For me I think the idea of sucking out souls instead of lynching works; it's still a bit on the pitch black side, but it isn't something people can actually do. You could put it in an episode of Buffy the Vampire Slayer and still show it at 8pm; hanging children, not so much.
 

gideonpepys

Pay no attention to that man behind the curtain.
I never mentioned in my earlier post, but my players failed to stop Ekossigan and he murdered all the orphans. I really didn't expect that to happen and it was exceptionally dark. It was the first time the group's failure had had such dire consequences, and really built up tension for the finale.
 

Karma Kollapse

First Post
I never mentioned in my earlier post, but my players failed to stop Ekossigan and he murdered all the orphans. I really didn't expect that to happen and it was exceptionally dark. It was the first time the group's failure had had such dire consequences, and really built up tension for the finale.
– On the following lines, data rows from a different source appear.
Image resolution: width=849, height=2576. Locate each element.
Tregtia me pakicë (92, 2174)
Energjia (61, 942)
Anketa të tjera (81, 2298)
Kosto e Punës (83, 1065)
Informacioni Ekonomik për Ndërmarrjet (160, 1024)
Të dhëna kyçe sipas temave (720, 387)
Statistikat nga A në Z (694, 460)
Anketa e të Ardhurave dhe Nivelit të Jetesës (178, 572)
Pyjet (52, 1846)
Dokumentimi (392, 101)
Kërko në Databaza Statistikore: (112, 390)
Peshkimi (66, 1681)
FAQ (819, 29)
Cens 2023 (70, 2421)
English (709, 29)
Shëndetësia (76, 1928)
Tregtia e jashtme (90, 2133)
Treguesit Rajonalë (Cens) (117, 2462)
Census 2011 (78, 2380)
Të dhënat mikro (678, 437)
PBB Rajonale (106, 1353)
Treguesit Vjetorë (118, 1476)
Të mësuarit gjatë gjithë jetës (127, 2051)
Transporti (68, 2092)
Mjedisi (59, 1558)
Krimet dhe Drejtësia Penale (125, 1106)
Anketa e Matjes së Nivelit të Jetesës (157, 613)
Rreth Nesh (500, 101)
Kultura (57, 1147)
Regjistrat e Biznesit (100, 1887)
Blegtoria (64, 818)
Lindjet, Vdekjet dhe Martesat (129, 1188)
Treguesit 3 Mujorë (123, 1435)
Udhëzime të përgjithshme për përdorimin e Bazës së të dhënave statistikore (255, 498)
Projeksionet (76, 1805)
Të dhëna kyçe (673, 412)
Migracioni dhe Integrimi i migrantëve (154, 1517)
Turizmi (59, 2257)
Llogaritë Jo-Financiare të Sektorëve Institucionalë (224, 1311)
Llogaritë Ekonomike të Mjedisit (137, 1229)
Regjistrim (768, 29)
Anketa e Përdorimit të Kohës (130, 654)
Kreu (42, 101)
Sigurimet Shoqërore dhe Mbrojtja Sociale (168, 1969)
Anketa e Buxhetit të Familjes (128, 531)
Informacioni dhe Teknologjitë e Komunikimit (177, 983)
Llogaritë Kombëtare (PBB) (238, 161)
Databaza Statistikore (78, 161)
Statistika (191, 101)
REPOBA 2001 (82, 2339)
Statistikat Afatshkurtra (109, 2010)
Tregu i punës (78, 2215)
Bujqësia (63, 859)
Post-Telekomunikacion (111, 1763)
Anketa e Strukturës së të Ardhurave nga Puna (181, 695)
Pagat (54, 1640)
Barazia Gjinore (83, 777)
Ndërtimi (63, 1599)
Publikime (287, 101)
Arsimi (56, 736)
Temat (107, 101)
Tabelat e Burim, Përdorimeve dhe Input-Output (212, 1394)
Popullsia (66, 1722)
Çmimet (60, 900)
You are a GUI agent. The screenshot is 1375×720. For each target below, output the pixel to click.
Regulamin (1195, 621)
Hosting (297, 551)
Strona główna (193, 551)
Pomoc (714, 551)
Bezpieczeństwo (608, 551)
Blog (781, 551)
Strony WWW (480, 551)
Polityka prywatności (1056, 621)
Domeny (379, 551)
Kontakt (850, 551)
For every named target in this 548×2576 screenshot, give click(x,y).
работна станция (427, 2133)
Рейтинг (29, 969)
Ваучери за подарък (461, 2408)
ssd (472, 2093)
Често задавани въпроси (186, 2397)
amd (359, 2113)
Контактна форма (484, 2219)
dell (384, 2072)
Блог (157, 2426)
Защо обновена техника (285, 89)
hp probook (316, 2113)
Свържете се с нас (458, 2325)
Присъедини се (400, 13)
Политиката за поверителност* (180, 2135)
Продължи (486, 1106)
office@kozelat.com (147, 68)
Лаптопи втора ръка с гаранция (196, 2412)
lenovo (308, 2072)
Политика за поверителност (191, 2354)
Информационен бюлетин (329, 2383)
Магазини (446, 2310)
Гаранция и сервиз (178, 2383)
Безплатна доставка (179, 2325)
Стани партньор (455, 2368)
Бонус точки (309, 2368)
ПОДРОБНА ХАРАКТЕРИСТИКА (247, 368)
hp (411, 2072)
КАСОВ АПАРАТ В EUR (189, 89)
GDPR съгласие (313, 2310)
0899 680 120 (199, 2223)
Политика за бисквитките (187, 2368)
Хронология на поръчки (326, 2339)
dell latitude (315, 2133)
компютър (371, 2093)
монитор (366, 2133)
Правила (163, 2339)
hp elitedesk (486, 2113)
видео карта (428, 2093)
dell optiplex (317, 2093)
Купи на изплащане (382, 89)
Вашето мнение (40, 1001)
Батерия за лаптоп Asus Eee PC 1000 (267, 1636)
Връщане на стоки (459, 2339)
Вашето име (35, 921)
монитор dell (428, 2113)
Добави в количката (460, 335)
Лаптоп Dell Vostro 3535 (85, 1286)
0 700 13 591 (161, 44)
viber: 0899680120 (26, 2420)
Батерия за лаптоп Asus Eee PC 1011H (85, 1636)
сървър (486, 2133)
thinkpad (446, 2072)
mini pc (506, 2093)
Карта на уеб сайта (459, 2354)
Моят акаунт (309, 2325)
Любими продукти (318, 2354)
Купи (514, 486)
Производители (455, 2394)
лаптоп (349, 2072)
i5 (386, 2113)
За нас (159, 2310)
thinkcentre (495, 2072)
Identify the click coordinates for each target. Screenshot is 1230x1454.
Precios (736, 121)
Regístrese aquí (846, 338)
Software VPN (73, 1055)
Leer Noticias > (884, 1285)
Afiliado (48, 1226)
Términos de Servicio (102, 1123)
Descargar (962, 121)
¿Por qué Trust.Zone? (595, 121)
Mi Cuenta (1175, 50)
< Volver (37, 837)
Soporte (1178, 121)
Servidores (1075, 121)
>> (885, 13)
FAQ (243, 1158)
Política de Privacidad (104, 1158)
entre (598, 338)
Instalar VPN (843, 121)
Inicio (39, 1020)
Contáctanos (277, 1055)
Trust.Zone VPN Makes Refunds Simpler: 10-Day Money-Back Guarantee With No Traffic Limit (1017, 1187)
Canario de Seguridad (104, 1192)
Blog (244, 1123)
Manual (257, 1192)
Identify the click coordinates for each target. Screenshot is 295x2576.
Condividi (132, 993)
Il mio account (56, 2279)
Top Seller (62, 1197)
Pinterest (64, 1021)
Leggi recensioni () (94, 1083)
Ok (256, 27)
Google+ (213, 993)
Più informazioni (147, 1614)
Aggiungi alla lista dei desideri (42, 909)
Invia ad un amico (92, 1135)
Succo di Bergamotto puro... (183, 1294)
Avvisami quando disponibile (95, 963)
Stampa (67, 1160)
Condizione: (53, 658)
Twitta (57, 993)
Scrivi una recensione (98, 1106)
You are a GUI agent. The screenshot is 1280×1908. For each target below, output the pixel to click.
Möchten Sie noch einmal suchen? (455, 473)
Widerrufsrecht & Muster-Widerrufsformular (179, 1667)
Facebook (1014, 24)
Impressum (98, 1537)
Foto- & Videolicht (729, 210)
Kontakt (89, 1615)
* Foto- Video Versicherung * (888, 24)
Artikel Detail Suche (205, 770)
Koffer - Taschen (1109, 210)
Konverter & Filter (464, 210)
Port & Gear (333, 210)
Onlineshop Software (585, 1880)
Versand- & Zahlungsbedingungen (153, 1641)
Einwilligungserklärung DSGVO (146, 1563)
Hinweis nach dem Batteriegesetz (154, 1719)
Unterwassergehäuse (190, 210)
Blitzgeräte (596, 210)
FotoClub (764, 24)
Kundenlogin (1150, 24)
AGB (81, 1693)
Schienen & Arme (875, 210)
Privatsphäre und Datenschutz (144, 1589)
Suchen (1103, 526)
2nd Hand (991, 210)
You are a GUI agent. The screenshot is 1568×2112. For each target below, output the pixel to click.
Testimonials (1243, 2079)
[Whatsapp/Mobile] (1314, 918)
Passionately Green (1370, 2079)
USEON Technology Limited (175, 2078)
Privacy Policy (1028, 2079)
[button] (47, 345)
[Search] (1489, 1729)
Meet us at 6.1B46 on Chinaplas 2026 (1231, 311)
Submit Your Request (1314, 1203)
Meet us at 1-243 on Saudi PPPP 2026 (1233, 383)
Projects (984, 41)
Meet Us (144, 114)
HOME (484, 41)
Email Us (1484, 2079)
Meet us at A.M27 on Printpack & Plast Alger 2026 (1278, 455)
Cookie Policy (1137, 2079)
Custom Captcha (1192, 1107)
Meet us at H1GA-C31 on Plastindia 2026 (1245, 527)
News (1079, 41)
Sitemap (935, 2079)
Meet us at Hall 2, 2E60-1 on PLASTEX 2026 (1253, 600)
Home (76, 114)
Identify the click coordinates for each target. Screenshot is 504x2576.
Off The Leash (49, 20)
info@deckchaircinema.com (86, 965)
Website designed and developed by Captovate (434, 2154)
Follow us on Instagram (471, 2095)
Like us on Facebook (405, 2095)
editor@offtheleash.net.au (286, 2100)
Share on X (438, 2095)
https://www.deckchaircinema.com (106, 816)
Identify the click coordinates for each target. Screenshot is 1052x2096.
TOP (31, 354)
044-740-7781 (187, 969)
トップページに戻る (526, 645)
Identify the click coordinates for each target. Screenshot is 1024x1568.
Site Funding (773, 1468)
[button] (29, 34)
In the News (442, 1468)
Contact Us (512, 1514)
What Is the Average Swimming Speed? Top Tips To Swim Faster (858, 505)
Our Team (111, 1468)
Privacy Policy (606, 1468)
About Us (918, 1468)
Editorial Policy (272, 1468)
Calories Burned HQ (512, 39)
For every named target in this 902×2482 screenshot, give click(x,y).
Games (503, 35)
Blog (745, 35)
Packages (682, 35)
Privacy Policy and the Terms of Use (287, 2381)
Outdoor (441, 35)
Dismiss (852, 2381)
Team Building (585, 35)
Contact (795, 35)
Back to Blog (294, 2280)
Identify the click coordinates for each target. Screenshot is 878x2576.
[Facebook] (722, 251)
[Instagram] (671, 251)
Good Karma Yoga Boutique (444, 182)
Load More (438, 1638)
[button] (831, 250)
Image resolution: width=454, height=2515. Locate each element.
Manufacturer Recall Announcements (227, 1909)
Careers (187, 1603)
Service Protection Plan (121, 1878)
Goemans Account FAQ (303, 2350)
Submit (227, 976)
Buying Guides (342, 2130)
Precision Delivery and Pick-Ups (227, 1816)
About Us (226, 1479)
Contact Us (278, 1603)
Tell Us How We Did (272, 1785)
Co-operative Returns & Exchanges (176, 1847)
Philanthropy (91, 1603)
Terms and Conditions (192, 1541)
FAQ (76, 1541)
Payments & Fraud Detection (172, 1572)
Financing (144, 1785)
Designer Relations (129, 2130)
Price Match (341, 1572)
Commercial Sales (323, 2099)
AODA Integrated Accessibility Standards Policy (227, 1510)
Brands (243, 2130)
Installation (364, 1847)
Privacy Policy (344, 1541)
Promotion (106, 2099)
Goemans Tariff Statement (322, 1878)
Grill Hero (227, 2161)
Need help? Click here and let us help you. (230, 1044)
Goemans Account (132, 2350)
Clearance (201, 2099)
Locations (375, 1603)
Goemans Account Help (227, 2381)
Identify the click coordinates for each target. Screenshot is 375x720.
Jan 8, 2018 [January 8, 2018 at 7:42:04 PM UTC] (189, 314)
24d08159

Eeeeep! Did they end up encountering Ekossigan in the complex later?

I feel like one of those threads is bound to end in failure - terrorists cause a lot of murder, Ekossigan kills a lot of orphans, or the B-Team are all brutally murdered / mutilated by Kell.
 

gideonpepys

Pay no attention to that man behind the curtain.
Eeeeep! Did they end up encountering Ekossigan in the complex later?

Yes, he was staggering towards them, with a piece of Quital shrapnel imbedded in his face, crying out for his defeated minions and being harried by Obscurati assassins.

I feel like one of those threads is bound to end in failure - terrorists cause a lot of murder, Ekossigan kills a lot of orphans, or the B-Team are all brutally murdered / mutilated by Kell.

Absolutely. Better that way. I have a large group so I upped the ante and added a quest to find one of the bronze golem's eyes to bypass Ob security. (A quest mentioned in the campaign guide but later cut from the story for space reasons, I'm guessing.)